With no money and student loans and rent to pay fast building up over my head, I became a lap dancer to pay my way through the first year and a half of uni. Ironically I met the one person who would actually treat me with some respect. I am now married to him and we have two ridiculously gorgeous children.
I have written all this because...I don't know. I wanted to remind myself where I have come from. I want reasons for my actions. I want to know where the hell I went wrong. There is so, SO much more, which I can't fit in here, because I don't know whether to include it, whether it's relevant, whether anyone wants to read it...but I am well aware that the missing bits are as important, if not more important than what I've already typed..
I don't regret any of my decisions, but I do regret, in some ways, the person who I have become. We learn from our mistakes and we grow stronger, but lately I don't feel that way at all. I sat watching Noah eating his dinner tonight, and wondered, what colossal mistakes will I make with him as he grows up, and will he end up with a life as fucked up as mine. Do I treat him as he should be treated. Do I respect him as he should be respected. I hate that sometimes I let other people be disrespectful to him, especially when the boy has manners like I have never seen in any other child.
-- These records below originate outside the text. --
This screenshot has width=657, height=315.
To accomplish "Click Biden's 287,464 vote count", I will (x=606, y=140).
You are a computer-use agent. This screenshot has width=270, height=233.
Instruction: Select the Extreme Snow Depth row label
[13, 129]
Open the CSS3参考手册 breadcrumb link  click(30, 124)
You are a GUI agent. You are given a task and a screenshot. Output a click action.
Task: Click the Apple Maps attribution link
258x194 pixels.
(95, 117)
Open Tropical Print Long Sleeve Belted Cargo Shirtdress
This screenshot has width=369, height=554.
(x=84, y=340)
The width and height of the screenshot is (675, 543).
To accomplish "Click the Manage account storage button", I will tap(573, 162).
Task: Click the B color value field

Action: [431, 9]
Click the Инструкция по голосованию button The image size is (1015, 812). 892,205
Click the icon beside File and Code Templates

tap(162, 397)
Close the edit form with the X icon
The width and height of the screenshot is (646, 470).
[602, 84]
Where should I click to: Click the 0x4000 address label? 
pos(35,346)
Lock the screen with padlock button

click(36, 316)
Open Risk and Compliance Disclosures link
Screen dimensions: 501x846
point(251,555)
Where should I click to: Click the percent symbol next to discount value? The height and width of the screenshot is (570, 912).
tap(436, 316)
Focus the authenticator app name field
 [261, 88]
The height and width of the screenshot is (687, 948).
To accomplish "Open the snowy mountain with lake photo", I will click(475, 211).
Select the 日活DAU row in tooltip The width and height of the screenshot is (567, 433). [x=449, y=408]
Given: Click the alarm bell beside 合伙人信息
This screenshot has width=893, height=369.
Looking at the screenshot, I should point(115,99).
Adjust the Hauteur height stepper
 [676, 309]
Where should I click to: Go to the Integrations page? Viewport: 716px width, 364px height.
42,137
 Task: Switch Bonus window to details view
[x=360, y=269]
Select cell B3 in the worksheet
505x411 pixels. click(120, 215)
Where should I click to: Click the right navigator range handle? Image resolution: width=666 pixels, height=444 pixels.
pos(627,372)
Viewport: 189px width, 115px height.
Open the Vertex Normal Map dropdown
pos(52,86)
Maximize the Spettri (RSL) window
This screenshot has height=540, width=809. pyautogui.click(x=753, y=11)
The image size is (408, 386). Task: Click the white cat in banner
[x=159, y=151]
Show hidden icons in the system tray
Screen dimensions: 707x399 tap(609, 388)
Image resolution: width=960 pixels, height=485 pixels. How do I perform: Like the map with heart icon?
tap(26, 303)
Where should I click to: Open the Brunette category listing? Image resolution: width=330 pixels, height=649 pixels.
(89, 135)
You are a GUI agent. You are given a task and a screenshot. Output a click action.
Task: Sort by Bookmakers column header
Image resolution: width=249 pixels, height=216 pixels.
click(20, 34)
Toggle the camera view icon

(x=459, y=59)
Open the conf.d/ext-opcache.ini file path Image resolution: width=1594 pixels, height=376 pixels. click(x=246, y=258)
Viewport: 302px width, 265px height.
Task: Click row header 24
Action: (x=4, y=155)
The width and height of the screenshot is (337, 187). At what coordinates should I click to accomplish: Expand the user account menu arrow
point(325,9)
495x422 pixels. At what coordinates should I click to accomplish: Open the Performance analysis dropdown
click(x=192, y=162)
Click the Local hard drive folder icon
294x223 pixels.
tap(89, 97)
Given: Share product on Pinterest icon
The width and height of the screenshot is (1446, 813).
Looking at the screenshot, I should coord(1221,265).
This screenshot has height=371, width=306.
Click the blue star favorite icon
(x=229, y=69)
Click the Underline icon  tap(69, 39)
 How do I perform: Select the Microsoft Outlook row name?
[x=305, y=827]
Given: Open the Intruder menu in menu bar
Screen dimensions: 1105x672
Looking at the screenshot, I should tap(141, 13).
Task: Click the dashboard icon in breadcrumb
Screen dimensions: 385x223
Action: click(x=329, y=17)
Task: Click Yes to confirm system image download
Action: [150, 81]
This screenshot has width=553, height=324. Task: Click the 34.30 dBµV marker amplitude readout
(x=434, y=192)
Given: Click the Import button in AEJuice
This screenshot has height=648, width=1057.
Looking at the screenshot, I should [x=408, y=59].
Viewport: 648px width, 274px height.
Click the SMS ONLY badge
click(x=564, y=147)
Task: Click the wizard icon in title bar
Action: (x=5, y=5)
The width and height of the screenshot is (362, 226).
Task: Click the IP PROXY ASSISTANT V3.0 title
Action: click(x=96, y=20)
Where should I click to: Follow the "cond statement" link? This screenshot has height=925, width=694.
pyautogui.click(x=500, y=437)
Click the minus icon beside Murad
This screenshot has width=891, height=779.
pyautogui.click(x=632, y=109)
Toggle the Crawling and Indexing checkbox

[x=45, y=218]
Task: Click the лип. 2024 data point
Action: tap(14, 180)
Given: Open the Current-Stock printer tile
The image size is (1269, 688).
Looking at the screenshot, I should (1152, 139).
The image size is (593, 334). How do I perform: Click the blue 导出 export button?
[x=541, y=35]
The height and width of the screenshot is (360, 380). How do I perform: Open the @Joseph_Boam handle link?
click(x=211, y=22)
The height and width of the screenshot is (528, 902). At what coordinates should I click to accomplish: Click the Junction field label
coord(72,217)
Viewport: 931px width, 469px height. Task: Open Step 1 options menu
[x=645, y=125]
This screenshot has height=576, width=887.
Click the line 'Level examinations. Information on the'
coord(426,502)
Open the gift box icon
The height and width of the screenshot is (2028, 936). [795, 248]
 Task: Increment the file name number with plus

I am currently fighting to sort out the speech thing because I want him to know that I will fight for him, in the ways that no one fought for me. I give a shit about my children, and that's why I get so pissed off when people tell me not to worry about whatever. There are many other things I worry about, and I think some of the above is good explanation for my actions. I blame myself for so many things. SO. MANY. THINGS. I WILL worry about it. Because SOMEONE should care.
I am teetering on the edge of I don't know what. Someone once said to me something along the lines of "if you're in a state to think you're depressed, then you probably aren't depressed, because you're still fighting it" or something like that. That's not right, but I know what she meant, and I understand what she meant.
I try to hold on to that. But what I can't afford to do is go into a state of denial. I question myself, I question my abilities every fucking day. And most times, I feel like I've already failed. I hate that about myself, and yet, somehow, I can't seem to figure out how the fuck to deal with it. I hate, so very much who I've become and I wish I could change. I need someone to hear me. Not just listen and nod and whatever, but actually HEAR me. Hear what I'm saying.
I'm so fucking tired. I can't fight anymore. Not just at the moment.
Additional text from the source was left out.